Hoy se festejan cinco años de la ley de matrimonio igualitario sancionada por el Congreso de la Nación. Esa conquista legal se logró en un proceso ascendente de construcción democrática de derechos individuales y colectivos, derechos de autodefinirse y autodeterminarse, un derecho que reconoce amor e igualdad, respeto y comunidad.
Jueves 16 de julio de 2015
La sociedad en 2010 repasó, en un debate colectivo, años de lucha de la compleja y diversa comunidad LGBT con toda la sociedad, sus grupos más abiertos y sus instituciones más oscuras y cerradas.
Ese diálogo, esa fricción, esa lucha de décadas es la que se sintetizó en un “momento democrático”, en un cambio social reflejado en la ley. Fue una puerta que se abrió desde afuera, desde la sociedad, un cambio cultural que forzó al sistema institucional a escuchar, a cambiar.

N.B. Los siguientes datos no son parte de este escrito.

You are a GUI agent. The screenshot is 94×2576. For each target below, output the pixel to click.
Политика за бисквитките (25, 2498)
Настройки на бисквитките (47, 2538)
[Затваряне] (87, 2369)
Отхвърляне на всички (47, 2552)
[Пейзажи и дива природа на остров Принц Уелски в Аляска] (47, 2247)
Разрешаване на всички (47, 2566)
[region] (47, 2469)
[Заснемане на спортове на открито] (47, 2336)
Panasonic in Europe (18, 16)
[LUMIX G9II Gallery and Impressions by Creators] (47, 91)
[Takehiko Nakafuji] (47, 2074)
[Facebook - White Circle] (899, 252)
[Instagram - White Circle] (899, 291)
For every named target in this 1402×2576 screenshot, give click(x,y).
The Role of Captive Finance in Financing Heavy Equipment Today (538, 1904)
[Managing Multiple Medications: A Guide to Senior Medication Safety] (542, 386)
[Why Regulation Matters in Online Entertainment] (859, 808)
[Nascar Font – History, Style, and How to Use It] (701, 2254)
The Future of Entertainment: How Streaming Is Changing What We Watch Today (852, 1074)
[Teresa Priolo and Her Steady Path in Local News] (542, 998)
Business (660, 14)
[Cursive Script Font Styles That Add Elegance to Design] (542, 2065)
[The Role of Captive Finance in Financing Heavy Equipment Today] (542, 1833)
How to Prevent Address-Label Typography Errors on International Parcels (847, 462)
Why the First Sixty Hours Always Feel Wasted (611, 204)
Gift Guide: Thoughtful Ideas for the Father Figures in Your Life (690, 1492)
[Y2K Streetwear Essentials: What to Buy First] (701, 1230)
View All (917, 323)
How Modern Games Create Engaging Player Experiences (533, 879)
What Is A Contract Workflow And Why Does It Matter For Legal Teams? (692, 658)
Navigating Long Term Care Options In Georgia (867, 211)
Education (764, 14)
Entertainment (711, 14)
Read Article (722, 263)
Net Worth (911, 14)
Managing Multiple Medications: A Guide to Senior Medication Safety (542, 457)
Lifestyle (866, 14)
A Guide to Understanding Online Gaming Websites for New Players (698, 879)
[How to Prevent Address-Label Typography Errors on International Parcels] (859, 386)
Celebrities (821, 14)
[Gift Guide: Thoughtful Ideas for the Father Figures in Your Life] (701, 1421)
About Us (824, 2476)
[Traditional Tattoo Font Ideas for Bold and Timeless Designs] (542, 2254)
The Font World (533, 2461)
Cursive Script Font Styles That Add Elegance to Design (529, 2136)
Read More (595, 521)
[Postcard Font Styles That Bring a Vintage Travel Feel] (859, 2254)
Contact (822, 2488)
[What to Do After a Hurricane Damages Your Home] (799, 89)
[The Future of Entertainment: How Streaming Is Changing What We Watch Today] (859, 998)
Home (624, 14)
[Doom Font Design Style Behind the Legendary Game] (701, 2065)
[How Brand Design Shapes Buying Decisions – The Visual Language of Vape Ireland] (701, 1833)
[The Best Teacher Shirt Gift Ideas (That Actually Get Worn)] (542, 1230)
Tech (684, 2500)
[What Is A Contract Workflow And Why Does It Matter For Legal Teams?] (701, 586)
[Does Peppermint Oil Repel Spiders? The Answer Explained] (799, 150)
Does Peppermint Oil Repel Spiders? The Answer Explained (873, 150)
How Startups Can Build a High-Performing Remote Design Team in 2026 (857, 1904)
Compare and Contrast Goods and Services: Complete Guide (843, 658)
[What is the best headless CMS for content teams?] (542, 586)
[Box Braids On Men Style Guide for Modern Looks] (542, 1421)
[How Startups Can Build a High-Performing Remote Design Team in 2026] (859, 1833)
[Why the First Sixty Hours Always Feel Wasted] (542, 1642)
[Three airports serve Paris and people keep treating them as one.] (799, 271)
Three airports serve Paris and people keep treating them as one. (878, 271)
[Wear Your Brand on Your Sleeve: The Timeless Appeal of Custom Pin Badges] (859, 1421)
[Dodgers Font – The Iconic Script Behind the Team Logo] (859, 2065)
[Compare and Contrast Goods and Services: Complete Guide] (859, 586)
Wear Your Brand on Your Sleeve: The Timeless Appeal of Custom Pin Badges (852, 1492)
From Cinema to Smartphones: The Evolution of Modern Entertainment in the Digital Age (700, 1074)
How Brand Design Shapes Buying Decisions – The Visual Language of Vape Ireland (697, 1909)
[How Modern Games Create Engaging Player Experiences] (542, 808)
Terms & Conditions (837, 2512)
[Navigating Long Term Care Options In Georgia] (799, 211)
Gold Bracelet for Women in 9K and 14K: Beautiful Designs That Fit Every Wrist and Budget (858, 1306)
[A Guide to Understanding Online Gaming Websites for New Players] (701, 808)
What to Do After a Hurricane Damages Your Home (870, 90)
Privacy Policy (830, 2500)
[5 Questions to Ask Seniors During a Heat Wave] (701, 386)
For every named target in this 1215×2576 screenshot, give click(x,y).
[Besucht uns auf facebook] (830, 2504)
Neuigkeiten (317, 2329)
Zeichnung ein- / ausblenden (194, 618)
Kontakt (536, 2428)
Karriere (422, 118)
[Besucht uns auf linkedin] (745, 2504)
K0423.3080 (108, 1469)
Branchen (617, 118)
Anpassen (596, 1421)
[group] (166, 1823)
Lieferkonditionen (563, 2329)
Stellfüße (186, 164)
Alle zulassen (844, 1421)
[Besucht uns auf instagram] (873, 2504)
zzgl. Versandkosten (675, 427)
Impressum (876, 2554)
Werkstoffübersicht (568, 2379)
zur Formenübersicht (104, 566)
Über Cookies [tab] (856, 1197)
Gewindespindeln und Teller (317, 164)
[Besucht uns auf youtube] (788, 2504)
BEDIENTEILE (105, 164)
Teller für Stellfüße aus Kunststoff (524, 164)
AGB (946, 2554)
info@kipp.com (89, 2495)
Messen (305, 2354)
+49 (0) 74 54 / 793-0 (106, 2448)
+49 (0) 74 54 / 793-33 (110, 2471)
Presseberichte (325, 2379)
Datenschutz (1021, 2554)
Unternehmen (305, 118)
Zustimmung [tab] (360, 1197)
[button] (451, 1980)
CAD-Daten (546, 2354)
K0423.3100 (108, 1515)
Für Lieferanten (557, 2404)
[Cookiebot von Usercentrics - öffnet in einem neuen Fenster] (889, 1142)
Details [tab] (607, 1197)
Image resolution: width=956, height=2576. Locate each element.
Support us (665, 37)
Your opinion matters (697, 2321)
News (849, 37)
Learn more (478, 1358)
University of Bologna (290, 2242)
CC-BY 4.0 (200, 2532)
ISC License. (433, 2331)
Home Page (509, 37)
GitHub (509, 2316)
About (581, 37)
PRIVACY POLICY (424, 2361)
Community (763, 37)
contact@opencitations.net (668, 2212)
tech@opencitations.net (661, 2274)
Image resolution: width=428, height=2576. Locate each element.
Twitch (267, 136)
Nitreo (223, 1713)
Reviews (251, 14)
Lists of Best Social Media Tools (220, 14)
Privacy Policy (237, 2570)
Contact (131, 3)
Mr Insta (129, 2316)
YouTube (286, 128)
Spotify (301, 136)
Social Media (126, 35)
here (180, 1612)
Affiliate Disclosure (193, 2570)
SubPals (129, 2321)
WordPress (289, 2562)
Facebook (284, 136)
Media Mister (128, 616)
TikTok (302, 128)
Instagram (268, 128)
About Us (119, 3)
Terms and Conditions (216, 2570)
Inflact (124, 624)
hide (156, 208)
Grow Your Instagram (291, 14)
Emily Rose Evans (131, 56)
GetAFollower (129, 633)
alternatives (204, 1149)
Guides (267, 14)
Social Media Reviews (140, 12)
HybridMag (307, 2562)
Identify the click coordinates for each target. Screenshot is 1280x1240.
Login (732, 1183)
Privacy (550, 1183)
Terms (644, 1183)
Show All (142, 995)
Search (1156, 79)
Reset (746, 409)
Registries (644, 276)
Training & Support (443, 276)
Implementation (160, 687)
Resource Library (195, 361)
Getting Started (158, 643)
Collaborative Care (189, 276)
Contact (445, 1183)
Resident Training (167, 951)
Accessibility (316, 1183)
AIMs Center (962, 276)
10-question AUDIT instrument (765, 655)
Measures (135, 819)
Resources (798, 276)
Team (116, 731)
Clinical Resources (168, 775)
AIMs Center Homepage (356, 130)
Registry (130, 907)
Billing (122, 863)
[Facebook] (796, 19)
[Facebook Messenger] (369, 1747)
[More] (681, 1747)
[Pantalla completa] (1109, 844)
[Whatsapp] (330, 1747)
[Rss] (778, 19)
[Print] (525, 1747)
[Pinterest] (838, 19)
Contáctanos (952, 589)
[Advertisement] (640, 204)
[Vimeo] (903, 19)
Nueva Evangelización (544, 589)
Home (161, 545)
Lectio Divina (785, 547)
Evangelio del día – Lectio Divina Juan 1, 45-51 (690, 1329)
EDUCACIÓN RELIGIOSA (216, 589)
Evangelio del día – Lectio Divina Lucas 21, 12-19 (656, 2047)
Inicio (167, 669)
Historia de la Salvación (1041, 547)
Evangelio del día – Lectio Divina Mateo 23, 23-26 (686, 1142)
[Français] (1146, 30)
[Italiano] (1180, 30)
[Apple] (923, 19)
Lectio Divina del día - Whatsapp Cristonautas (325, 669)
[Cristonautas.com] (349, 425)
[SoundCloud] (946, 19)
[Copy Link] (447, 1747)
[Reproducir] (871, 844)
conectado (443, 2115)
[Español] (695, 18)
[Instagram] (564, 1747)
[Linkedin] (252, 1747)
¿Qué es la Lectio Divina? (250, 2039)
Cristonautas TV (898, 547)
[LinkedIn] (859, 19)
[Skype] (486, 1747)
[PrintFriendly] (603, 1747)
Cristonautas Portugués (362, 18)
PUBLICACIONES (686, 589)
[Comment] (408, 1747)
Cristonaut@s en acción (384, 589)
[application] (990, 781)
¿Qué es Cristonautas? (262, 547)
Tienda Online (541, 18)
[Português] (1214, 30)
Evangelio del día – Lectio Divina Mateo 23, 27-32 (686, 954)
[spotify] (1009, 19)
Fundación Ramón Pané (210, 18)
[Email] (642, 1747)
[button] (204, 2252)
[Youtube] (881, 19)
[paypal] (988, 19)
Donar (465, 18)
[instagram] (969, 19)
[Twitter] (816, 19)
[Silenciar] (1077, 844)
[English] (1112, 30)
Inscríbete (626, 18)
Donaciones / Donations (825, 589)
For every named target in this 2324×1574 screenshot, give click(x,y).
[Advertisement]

Recientemente, en el mundo se festejó, y con razón, la decisión de la Corte Suprema de Estados Unidos de reconocer la constitucionalidad del matrimonio igualitario en sus cincuenta estados. Sin embargo, las Cortes Supremas tienen un rol dual ante los movimientos sociales, de la sociedad organizada y sus agendas de luchas por más y mejores derechos, especialmente ante aquellos que amenazan el status quo religioso, social, económico y simbólico.
Las Cortes pueden colaborar en el reconocimiento judicial de un derecho. Sin duda. Pueden colaborar en el relato social y mediático del derecho, pero no construir un derecho. Los pueblos construyen sus derechos: las mujeres, los trabajadores, los obreros, todo grupo organizado construye los derechos. No las instituciones.
Las Cortes han demostrado una ineficacia estructural en cambiar políticas públicas, en frenar violaciones sistemáticas, evidenciando complicidad e hipocresía. Casos como el “Riachuelo”, “Verbitsky” (cárceles), Badaro (jubilados), “FAL” (aborto), entre tantos otros a nivel nacional e internacional, lo demuestran.
Las Cortes mayormente son obstáculos al cambio social porque, además de abandonar los procesos de implementación de sus propias sentencias, después de usar a los colectivos que luchan, y que están atrás de las causas y de los expedientes; lo que hacen es ocultar el entramado social que impulsa el cambio, castrar al actor, capitalizar su lucha. La acción social se congela en una “sentencia”. La Corte capitaliza la decisión, se autorreferencia como protagonista y obstaculiza la herramienta social de conquista de derechos: la acción colectiva transversal y social de construir un derecho desde la política.
La Corte capitaliza para sí, como un órgano político, lo que son años de luchas y construcción ascendente. Mientras otros pusieron el cuerpo, la Corte pone la “cara institucional”. Se la aplaude y se la elogia, obsecuentemente, con los bufones de la Corte. Transforma la práctica social en un fallo olvidado, en un fallo sin política, sin implementación. Hermosas palabras sin política.
Si la Corte hubiese dictado su decisión en el fallo “Rachid”, habría tapado el proceso político y social, democrático y de lucha que hubo en 2010. Su palabra hubiese censurado la lucha colectiva. “La Corte” lo dijo. En contraste, su silencio -producto de la prudencia, del miedo o de la autorrestricción democrática- aumentó la visibilidad del actor dinámico, del protagonista: la sociedad conquistando la igualdad, expendiendo derechos.
Festejar la ley, en este caso, es festejar una conquista de una acción democrática. La Corte no tiene autoridad democrática para decirle nada a la sociedad. No la tuvo cuando dictó el horrible fallo “CHA”, entre tantos otros. Fue obstáculo de un cambio, otra vez.
Hoy sabemos que cuando las prácticas culturales de una sociedad conquistan un derecho, esta acción construye una libertad y una igualdad que se inscriben en la constitución genética de la cultura del pueblo, en su corazón democrático e igualitario. Se conquistó un derecho, se visibilizó una herramienta para conquistar más y mejores derechos.